## PROBLEM
If pictures appear in the lines below, skip them and copy exactly the lines from the one containing "Instruction: Follow the" through the one containing "Screen dimensions: 627x365", and nothing else.

## SOURCE DATA
--------------------------------------------------
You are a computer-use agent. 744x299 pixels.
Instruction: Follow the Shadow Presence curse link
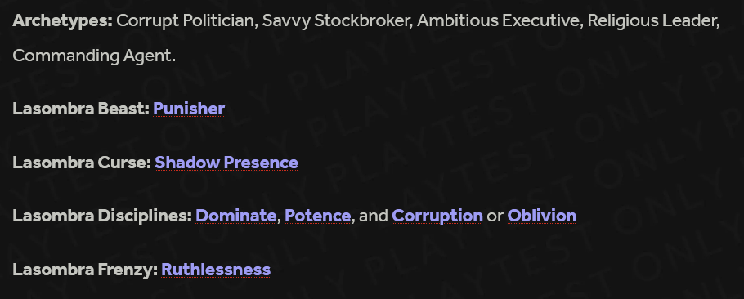(x=226, y=163)
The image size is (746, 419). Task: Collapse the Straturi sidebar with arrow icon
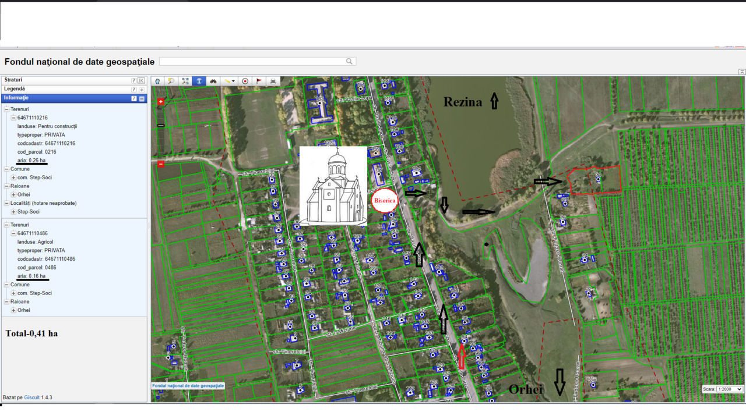coord(142,80)
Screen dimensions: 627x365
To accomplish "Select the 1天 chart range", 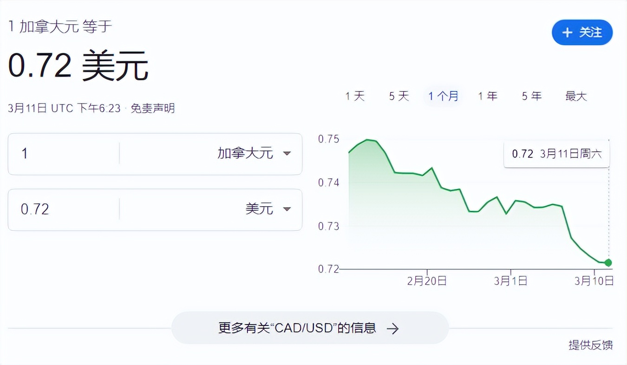I will [x=355, y=96].
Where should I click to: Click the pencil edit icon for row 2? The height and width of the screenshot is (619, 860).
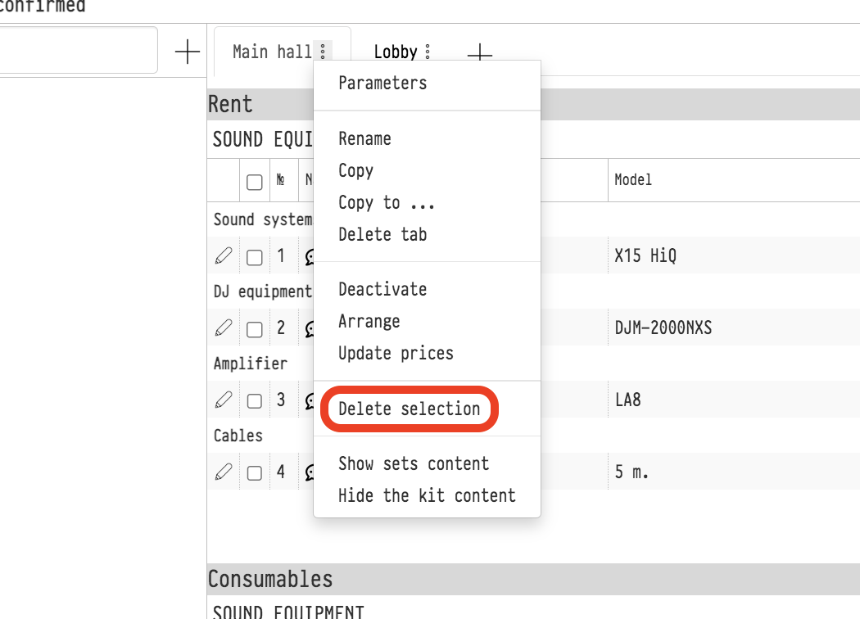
--------------------------------------------------
## SOLVED EXERCISE
Instruction: Follow the Shadow Presence curse link
(x=226, y=163)
The image size is (746, 419). Task: Collapse the Straturi sidebar with arrow icon
coord(142,80)
Screen dimensions: 627x365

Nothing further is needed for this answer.